Türkiye İhracatçılar Meclisi (TİM) Başkan Vekili ve Denizli İhracatçılar Birliği (DENİB) Başkanı Süleyman Kocasert, ihracatta bıçağın kemiğe dayanmak üzere olduğunu, önlerini görmekte zorlandıkları günlerden geçtiklerini söyledi. Kocasert, yaptığı yazılı açıklamada küresel ekonominin, sıcak gündem olan Draghi’nin tahvil alım programı ile daha kritik bir hal aldığını ifade ederek, “23 Ocak 2014’te 3,06 olan euro kuru, 23 Ocak 2015’te 2,63 düzeyine gelmiş durumda ve gerilemeye devam etmektedir. Bu basit gösterge bile ihracatçının nasıl bir zor durumda olduğunu özetliyor. Eurodaki gerileme ve paritedeki hızlı düşüş, doğrusunu söylemek gerekirse ihracatçıyı terletmeye başlamıştır. Açıkçası iş dünyası, nadiren böylesi net ifadelerle bir şeyler talep eder ama bıçağın kemiğe dayanmak üzere olduğunu söylemek için artık erken değil. Kur konusunda acilen bir şeyler yapılmalı.” dedi.

Türkiye’nin ihracatının neredeyse yarısının euro ile yapıldığını, otomotiv ve hazır giyim gibi önemli sektörlerde bu oranın çok daha üst düzeylerde olduğunu ifade eden Kocasert, “İhracat pazarlarımızı ve rekabet gücümüzü korumak adına başta Merkez Bankası'ndan olmak üzere yetkili kurumlardan proaktif adımlar bekliyoruz. Sepet kurun 2,5’in altına düşmesi risktir. Bu gibi durumlarda alınacak önlemlerdeki küçük bir gecikmenin telafisi çok uzun süreler alabilmektedir. Merkez Bankası, euro 2,90’ın üzerine çıktığında nasıl pozisyonunu güncelliyorsa 2,70’in altına gerilediğinde de acilen faiz indirimi ve döviz alım gibi politikalara daha kararlı bir şekilde yönelmelidir.” diye konuştu.

‘İHRACATTAKİ KAYIP 12 MİLYAR DOLAR OLUR’

Türkiye’nin 2014 yılında AB ülkelerine yaptığı ihracatın 67,6 milyar dolar, 2014 ortalama paritesinin 1,32-1,33 olduğu vurgulayan Kocasert, “Bu yaklaşık 51 milyar euroya karşılık geliyor. 2015’te euro bölgesine ihracatın değişmeyeceğini düşünerek paritenin ortalama 1,15 olacağını varsayarsak, AB’ye yapılan ihracatın dolar karşılığının 59 milyar dolar olacağını ve 8,5 milyar dolarlık bir ihracat kaybı ile karşı karşıya geleceğimizi öngörebiliriz.
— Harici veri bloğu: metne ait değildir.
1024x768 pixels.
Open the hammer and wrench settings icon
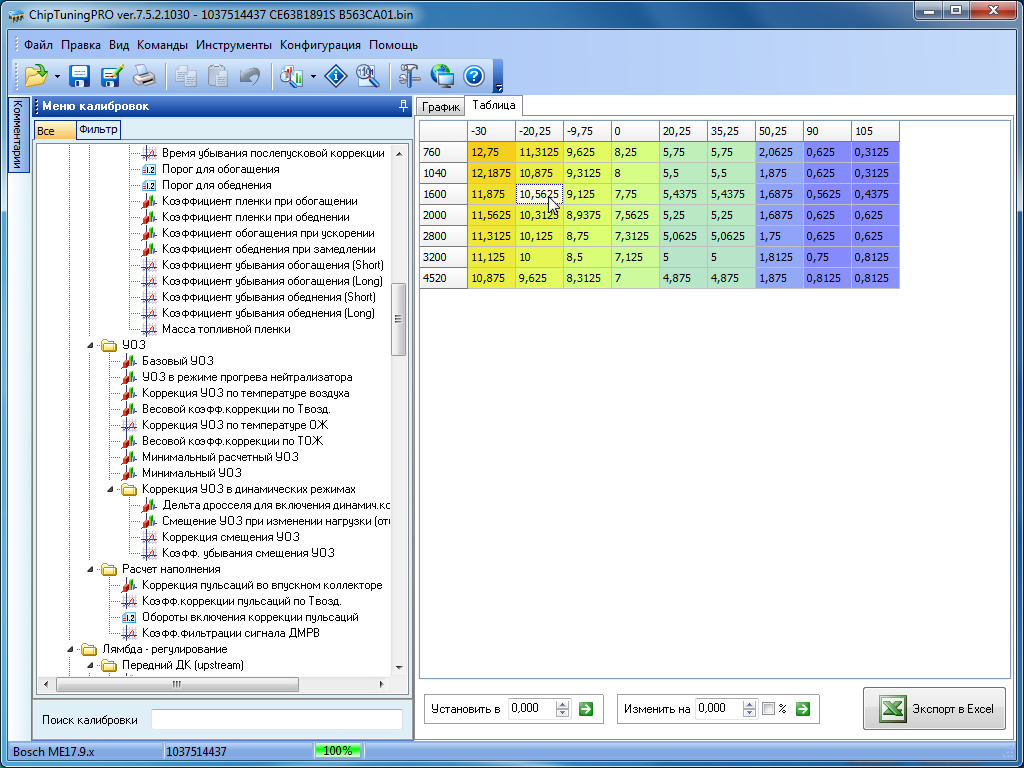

Daha dramatik bir şekilde eğer parite 1,1 düzeylerinde olursa ihracatın dolar karşılığı 56 milyar dolar olacak ve ihracat kaybı, istatistiksel olarak yaklaşık 12 milyar dolar olarak karşımıza gelecek. Açıkçası 2015’in küresel ekonomi açısından kolay bir yıl olmayacağı da düşünülürse Türkiye ihracatının sağlıklı gelişimi adına bu kayıpların katlanabilir ve telafi edilebilir olduğunu ifade etmek mümkün değil.” şeklinde konuştu.

Bu seviyelerdeki kurun, ihracatçıyı zor durumda bırakmanın ötesinde ithalatı da ucuz ve cazip hale getirdiği anlatan Kocasert, şunları kaydetti: “Bu da zaten yumuşak karnımız olan cari açığı olumsuz etkileyecektir. Önümüzü görmekte zorlandığımız günlerden geçiyoruz. Bu ortamda ihracatçılar olarak kur kaynaklı risklerimizi hedge etmek ve kur riskinden koruyucu finansal enstrümanları kullanmak zorundayız. Diğer taraftan dolar ile ticaret yapılan pazarlara yoğunlaşmak ve daha fazla ihracat gerçekleştirmenin yollarını aramalıyız.”